My six year relationship ended ten weeks ago. A few days before the start of 2015, I told my ex boyfriend that I could not see us sharing a life together. You know what the ironic part is? My mother had just gone to visit his family during Christmas. I will never know why I picked those exact words. The truth is I am a complicated person. I say the most hurtful things to people I love. I once told my father that I will not attend his funeral even if he died. What kind of daughter does that make me in spite of my Confucius upbringing?

The ex boyfriend and I were of different race and faith. He insists that these key differences were the catalysts of our demise. I was in his on words, uncomfortable with the fact that he is Indian and Catholic. I probably was whenever I was with his family (Indians) and friends (Catholics). I am generally uncomfortable with social functions. I get anxious if I have to be around crowds and large groups of people. Sometimes i think it has less to do with race and religion and more to do with my inherent personality. 

I may have once asked him why he eats with his hands. But then again, I could have asked that same question to my brother who only eats nasi kandar with his hands. I get irritated by the smallest of things - noisy eaters, Chinese couples in lifts, fat people, slow and fast drivers, the DJ that gives the traffic report on the radio, bony girls, etc. In retrospect, the question about eating with his hands is inconsequential in the larger scheme of things. It was merely a question made in bad taste. 

While growing up, I’ve always thought i’d have one or two children. I wanted my future children to learn the violin, swim every weekend and speak three languages fluently. I wanted to raise children that would have all the things in life I didn’t; money, material things, a loving home and parents that don’t fight physically. In my mid to late 20s, the idea of children scared me primarily because of how little time i had. Work and the everyday dramas of office life consumed me. I was obsessed with becoming the perfect employee. I would cry myself to sleep if I made a small mistake at work and I wanted to please my boss, my colleagues and (recently) my own subordinates. I was overwhelmed and perpetually stressed. I wasn’t sure if I could handle the responsibilities that came with parenting. But I never made up my mind about not wanting to have children. 

I am self-destructive. This, I have always known about myself. I had a great boyfriend whom I took for granted. And it is true what people say about not knowing what you’ve got until it’s gone. I am not idealising the relationship we had; there were many challenges but for most parts, we were happy. I cannot take back what I said. He has made it perfectly clear that he no longer wants us to get back together and he has threatened to call the police if I ever contacted him again. 

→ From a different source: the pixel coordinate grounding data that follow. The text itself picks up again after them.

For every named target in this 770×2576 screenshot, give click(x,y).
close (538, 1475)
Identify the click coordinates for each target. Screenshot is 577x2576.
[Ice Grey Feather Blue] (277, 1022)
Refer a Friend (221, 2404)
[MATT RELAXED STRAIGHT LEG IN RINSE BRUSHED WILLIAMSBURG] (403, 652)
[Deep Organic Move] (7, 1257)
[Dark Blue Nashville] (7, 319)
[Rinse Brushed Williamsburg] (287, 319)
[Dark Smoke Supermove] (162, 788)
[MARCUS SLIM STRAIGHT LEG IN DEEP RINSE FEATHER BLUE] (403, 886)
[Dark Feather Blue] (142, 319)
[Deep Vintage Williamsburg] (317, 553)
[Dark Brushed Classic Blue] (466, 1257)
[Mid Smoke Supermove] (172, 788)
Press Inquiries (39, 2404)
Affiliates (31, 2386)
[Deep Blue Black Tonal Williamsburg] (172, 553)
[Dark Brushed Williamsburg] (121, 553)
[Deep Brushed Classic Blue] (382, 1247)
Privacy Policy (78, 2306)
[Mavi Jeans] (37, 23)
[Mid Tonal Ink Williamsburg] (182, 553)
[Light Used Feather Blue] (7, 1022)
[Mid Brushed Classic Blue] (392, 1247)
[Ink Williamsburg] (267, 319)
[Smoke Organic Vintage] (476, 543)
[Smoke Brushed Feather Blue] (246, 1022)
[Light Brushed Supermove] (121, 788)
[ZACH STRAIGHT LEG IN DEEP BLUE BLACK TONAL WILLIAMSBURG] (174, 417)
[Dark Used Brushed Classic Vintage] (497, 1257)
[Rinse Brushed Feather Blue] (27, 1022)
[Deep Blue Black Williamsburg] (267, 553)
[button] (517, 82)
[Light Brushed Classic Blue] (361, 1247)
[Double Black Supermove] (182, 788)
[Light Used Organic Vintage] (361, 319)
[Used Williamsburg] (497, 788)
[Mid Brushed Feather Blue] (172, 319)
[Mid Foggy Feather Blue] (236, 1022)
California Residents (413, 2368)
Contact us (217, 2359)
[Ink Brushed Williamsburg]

I don’t know how we ended up here. I have been lost for the past few days, damaged by the cruelty of his words and actions. We were in love for six damn years and at the end of it all, he wanted the police to arrest me. How does one recover from this? That night I fantasised that I was dead and he would live in regret. Suicide is however beyond me as I lack courage and I could not hurt my parents who have already suffered so much. I went through nights of extreme guilt and agony. I blamed myself for being reckless, indecisive and fickle. I couldn’t find a single redeeming quality in me. 

I still can’t. I now know what it’s like to be completely alone and broken.